That is a list I do not want my name on now more than ever before. I do not believe in lobbyists, sure that is how governing is ever increasingly done but that does not make it right. Lobbyist's only represent sectors and of course that is why we have sector against sector.. you get the drift. It's like a game or sport to them. I take it quite a bit more serious than that!!

It's like handing your rights and vote to a stranger and hoping they do good for you. Oh that describes just another politician!!


----------



## MSG Rude (Oct 6, 2003)

buckseye said:


> That is a list I do not want my name on now more than ever before. I do not believe in lobbyists, sure that is how governing is ever increasingly done but that does not make it right. Lobbyist's only represent sectors and of course that is why we have sector against sector.. you get the drift. It's like a game or sport to them. I take it quite a bit more serious than that!!
> 
> It's like handing your rights and vote to a stranger and hoping they do good for you. Oh that describes just another politician!!

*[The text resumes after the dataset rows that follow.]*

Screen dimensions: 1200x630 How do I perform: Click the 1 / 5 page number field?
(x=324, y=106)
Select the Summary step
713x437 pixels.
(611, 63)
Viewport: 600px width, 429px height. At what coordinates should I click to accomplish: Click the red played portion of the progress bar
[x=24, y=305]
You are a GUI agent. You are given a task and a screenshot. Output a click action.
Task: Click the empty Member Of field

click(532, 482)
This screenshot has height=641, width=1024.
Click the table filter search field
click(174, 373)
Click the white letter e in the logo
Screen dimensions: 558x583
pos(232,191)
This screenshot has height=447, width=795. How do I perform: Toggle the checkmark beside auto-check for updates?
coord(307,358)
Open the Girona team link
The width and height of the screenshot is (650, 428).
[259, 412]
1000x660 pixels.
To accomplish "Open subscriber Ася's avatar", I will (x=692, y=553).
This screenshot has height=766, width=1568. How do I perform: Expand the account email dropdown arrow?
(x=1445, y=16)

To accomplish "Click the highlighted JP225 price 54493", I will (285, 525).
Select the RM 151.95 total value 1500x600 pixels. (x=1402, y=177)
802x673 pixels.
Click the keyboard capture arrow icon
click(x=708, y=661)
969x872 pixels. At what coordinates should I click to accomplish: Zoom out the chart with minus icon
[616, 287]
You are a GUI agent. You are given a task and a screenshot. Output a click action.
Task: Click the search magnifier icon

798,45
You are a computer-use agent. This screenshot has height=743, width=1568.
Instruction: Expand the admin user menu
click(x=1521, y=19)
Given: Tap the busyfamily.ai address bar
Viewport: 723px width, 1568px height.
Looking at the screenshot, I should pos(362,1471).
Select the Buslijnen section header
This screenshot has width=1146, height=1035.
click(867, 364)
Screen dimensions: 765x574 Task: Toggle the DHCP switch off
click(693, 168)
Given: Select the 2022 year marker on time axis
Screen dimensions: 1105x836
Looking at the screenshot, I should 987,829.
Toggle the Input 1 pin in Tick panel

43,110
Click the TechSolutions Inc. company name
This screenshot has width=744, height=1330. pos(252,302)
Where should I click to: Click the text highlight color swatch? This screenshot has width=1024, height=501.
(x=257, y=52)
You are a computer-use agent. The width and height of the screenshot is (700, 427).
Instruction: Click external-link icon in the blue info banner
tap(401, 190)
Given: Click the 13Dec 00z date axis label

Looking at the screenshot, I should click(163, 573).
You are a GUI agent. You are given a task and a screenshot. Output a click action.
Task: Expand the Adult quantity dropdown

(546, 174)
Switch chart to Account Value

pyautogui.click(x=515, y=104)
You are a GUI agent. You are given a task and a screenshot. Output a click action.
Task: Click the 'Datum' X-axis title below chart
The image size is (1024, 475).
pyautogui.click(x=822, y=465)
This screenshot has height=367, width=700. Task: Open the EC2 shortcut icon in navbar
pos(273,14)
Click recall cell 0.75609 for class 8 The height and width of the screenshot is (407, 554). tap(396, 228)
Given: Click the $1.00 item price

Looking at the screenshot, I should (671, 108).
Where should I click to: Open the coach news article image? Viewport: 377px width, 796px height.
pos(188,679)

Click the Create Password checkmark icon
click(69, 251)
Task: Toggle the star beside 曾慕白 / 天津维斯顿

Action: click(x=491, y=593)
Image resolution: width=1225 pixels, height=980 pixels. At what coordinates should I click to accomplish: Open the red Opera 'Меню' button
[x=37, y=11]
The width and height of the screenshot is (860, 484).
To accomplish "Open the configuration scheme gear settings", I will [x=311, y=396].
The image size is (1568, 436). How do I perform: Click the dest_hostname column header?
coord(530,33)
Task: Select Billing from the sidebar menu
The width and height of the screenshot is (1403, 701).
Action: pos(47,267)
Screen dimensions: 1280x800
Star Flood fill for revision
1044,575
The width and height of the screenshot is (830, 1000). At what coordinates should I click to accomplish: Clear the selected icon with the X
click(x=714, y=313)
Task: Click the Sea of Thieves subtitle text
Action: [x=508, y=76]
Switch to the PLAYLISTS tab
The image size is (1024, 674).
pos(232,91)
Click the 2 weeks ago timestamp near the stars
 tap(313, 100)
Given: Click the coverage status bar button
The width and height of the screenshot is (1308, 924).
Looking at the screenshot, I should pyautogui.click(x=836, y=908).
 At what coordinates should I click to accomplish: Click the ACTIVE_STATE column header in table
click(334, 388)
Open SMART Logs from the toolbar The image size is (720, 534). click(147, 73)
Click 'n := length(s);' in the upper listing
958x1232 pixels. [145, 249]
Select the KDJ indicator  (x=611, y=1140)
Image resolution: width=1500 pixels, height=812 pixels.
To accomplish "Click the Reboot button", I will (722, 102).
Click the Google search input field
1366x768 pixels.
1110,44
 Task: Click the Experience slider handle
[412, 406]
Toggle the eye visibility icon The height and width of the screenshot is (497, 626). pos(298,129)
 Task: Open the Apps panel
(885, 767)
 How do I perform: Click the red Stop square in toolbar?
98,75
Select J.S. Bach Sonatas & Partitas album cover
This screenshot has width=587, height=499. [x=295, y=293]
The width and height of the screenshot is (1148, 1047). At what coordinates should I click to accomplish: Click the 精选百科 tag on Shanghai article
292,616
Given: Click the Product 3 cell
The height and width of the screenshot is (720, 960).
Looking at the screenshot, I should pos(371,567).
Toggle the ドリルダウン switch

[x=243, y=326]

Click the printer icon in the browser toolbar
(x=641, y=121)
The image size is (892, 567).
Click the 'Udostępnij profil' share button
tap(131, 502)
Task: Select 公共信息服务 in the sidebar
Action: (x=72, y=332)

Not being a 'Conspiracy Theorist' or anything...not much anyways, this is en-part to why I do NOT belong to the NRA or any other 'Sportsman's' groups....my name is not on any list.


----------



## R y a n (Apr 4, 2005)

If you can get a "free" membership, simply sign up your dog.

When/If they phone calls start coming in (if you actually provided your real number), then tell them your dog is out back trying to water a tree and will be right in to speak with them. :lol:

As long as the magazine gets to your house right?


----------



## hunter121390 (Nov 7, 2006)

i signed up my mom and dad now


----------



## JeffinPA (Feb 17, 2008)

There is no doubt, the NRA (at least under the principles under which it was operating the last time I was a member) is flawed, but who else can you turn to? They have size and numbers, and when in your lifetime were you gun rights more at risk. I'm ok with hearing anyone say they don't join the NRA because they do "X" to protect our second ammendment rights, (where "X" equals some money or effort to ensure our sporting rights continue), but other than hearing a few people ***** about the NRA's [as far as I know] old policies of spam and money wrangling, I haven't heard one good alternative.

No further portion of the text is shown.